◆ Text segment
-- Start --

The villagers, feeling robbed of any vengeance, attack Bruno's father, Professor Jules Heitz. The police department's officers warn Jules to leave Vandorf, but he refuses to go until Bruno's name is cleared. Jules knows that a conspiracy of silence has been set up and that the villagers do not believe the true cause. He believes that the murders are the result of something inhuman from Ancient Mythology. Its spirit haunts Castle Borski; the Gorgon Megaera, is a creature whose face can turn human skin to stone.

Jules contacts his friend Professor Meister of Leipzig University, who is also his son Paul's tutor. Paul leaves to see Jules. That night, Jules is drawn to Borski Castle by a calling sound. There, he sees Megaera's face. He staggers back to the millhouse, and, whilst turning to stone, outlines a letter to Paul mentioning Megaera. Paul arrives and learns of Jules's death. Namaroff's assistant Carla Hoffman visits him at the millhouse and secretly reads Jules's letter. She later recites what she can remember of it to Namaroff. Warden Ratoff then reports that Martha, a violent inmate, has escaped the Institution. Namaroff reveals to Carla that Megaera's spirit exists and occasionally takes over the body of a human being.

That night, Paul is drawn outside the millhouse by a sound and glimpses upon Megaera's reflection in the garden pool. He wakes five days later in the Institution, aged by ten years. To destroy Megaera, Paul returns to the millhouse. Namaroff has Carla followed by Ratoff. That night, there is a full moon. Under it, Paul visits the graveyard and exhumes Jules's body and discovers that it is solid stone. Carla silently watches him. She eventually confides to Paul that Namaroff is in love with her and that she is terrified of him. Paul promises to take her away with him when Megaera is dead. But Carla fears it will be too late by then.

Meister arrives at the millhouse to see Paul. Meanwhile, Martha dies soon after being recaptured by Ratoff. Meister and Paul visit Inspector Kanof. They force him to reveal that Carla arrived in Vandorf as an amnesiac prior to the first murder.

Meeting in secret at Castle Borski the next morning, Carla tells Paul that she will go away with him to safety, but it must be right now. He refuses and she runs off. Paul runs after her and is attacked by a waiting Ratoff, whom Meister scares off. Meister believes that Carla becomes an amnesiac during the full moon. It is during that period that Megaera's spirit enters her body. Paul agrees with Carla that she must leave immediately and that he will follow later when the mystery is solved. Later that day, Paul cables Leipzig where Carla is supposed to have arrived by train, but there is no sign of her.

-- End --

◆ Information shown
-- Start --

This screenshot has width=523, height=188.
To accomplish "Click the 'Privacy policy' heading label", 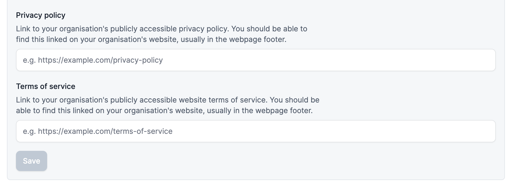I will coord(40,15).
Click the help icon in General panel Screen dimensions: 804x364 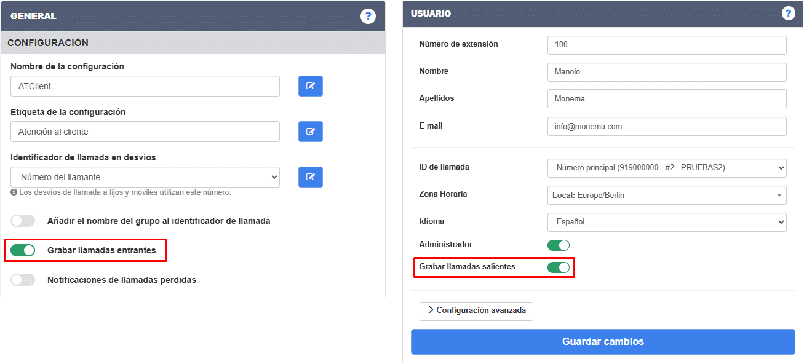pyautogui.click(x=368, y=16)
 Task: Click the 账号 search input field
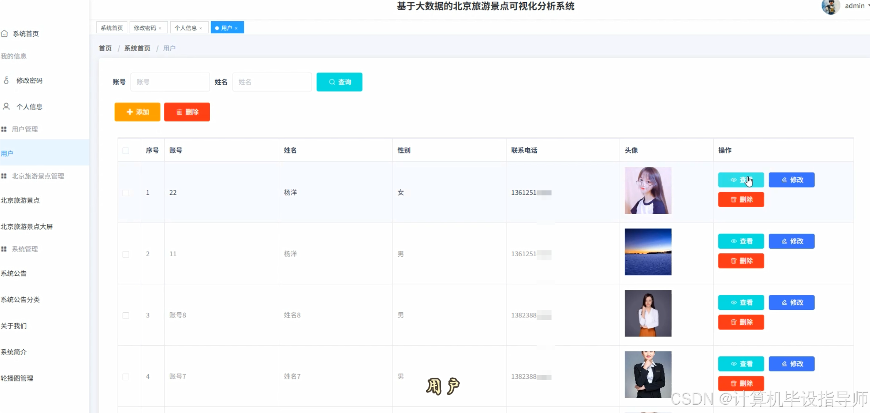coord(170,82)
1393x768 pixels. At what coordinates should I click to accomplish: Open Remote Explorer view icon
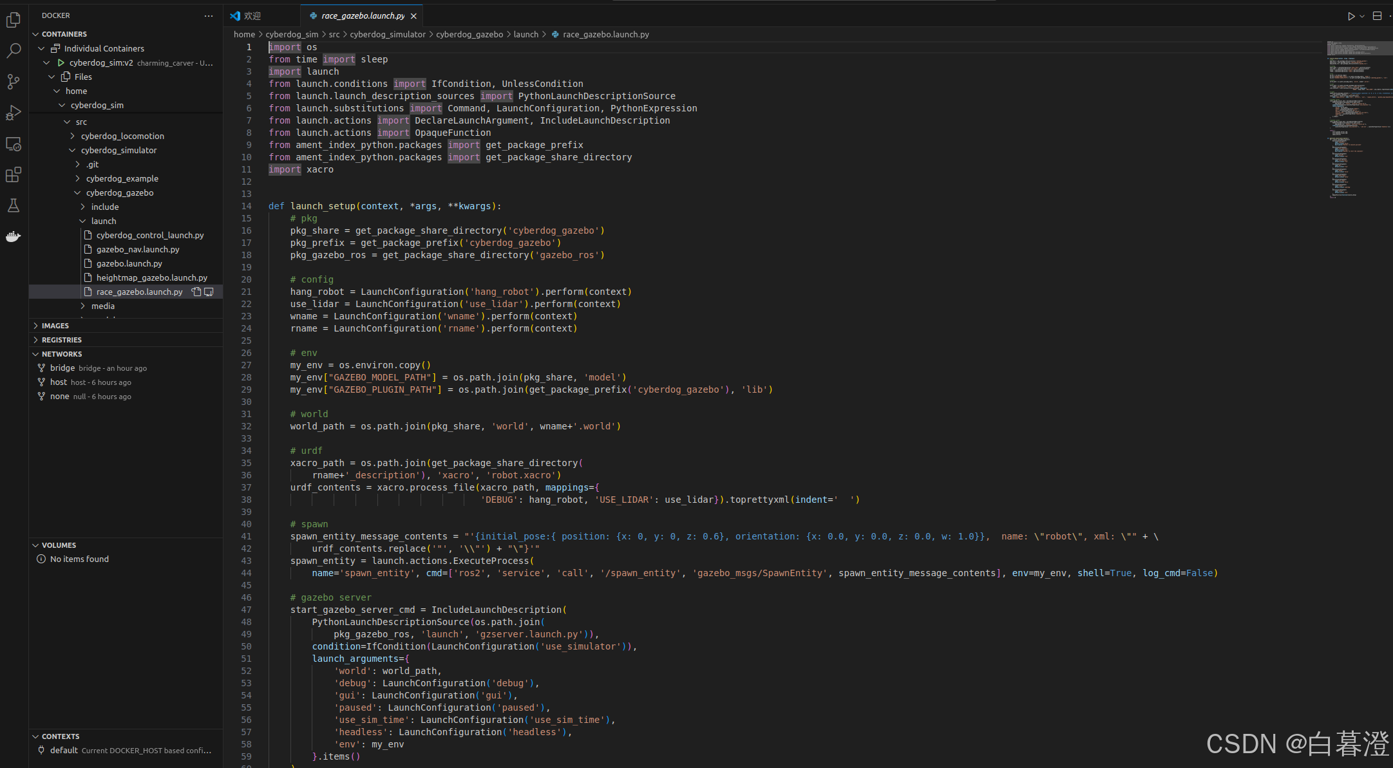click(14, 144)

-- End --

◆ Exercise requirements
A - Return the passage of the plot summary starting with "The villagers, feeling" and going on through "skin to stone.", copied word for word.
B - According to the plot summary, by how many years has Paul aged when he wakes in the Institution?
C - List every character in the plot summary whose name is given with a title or rank in front of it, including that title.

◆ Expected responses
A -
The villagers, feeling robbed of any vengeance, attack Bruno's father, Professor Jules Heitz. The police department's officers warn Jules to leave Vandorf, but he refuses to go until Bruno's name is cleared. Jules knows that a conspiracy of silence has been set up and that the villagers do not believe the true cause. He believes that the murders are the result of something inhuman from Ancient Mythology. Its spirit haunts Castle Borski; the Gorgon Megaera, is a creature whose face can turn human skin to stone.

B - Ten years.

C -
Professor Jules Heitz
Professor Meister
Warden Ratoff
Inspector Kanof